Обнаружен боевой ботнет для MIPS, ARM и x86. Кто его будущая цель?

Софт Безопасность Интернет
мобильная версия
, Текст: Роман Георгиев

Ботнет Torii поддерживает шесть разных архитектур и применяет одновременно шесть разных методов обеспечения скрытности и устойчивого присутствия. С какой конкретной целью он создавался, до конца не ясно.


В каждой архитектуре затычка

Эксперты по безопасности фирмы Avast обнаружили новый ботнет интернета вещей Torii, чьи возможности и особенности вызывают серьезную тревогу. По всей видимости, его создатели поставили себе цель сделать «идеальный» ботнет, — существующий максимально скрытно, поддерживающий максимальное количество платформ и пригодный для использования в любых целях.

По данным экспертов Avast, ботнет функционирует самое позднее с декабря 2017 г. Его вредоносный агент способен атаковать и выживать на архитектурах MIPS, ARM, x86, x64, PowerPC и SuperH.Первоначальные атаки направлены на порт 23, типичный для Telnet, однако соединения направляются через сеть Tor.

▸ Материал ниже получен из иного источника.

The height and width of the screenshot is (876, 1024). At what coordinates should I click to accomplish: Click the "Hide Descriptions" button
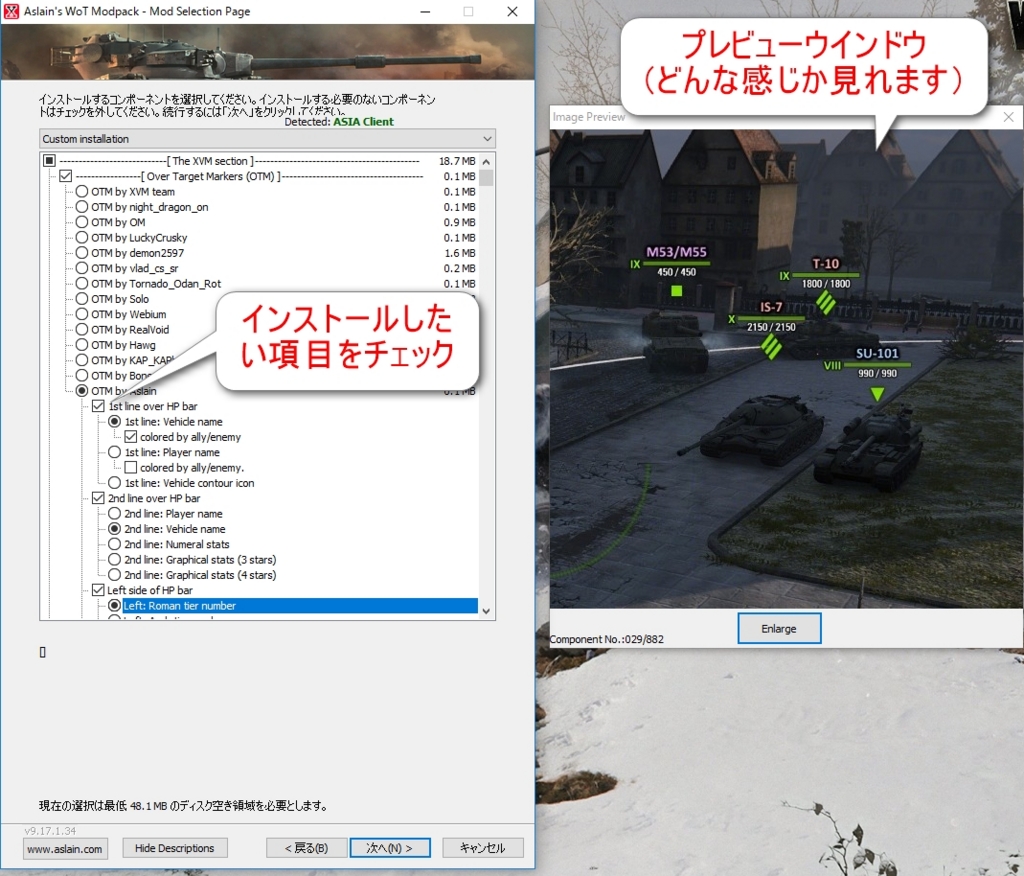[x=174, y=847]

Если в атакуемой системе соединениеTelnet общедоступно и слабо защищено, агент Torii запускает сложный скрипт, который определяет архитектуру устройства. Скрипт также использует большое количество разных команд — wget, ftpget, ftp, busybox wget или busybox ftpget — чтобы гарантированно установить вредоносный двоичный код на целевую систему.

snajper600.jpg
Выявлен универсальный ботнет повышенной скрытности

Первым в нее загружается так называемый дроппер (троян), использующий определенные методы скрытности и обеспечения сохранности себя в системе. То же самое касается и любых данных, которые закачивает дроппер.

Зачем именно создавался Torii и какие функции может выполнять, пока остается загадкой. Сегодня ботнеты интернета вещей чаще всего используются для DDoS-атак или криптомайнинга, однако ни того, ни другого эксперты пока воочию не наблюдали. Сейчас вредоносный агент Torii может выполнять на зараженном устройстве любые команды.

Шесть оттенков скрытности

Как выяснили эксперты, Torii использует как минимум шесть различных методов автоматического обеспечения устойчивого присутствия, причем запускает все разом:через код, внедренный ~\.bashrc, через команду “@reboot” в crontab, в виде службы «системный демон» (systemd), через /etc/init и PATH (снова в качестве системного демона), через изменение настроек политики (Policy Management) в SELinux, через /etc/inittab.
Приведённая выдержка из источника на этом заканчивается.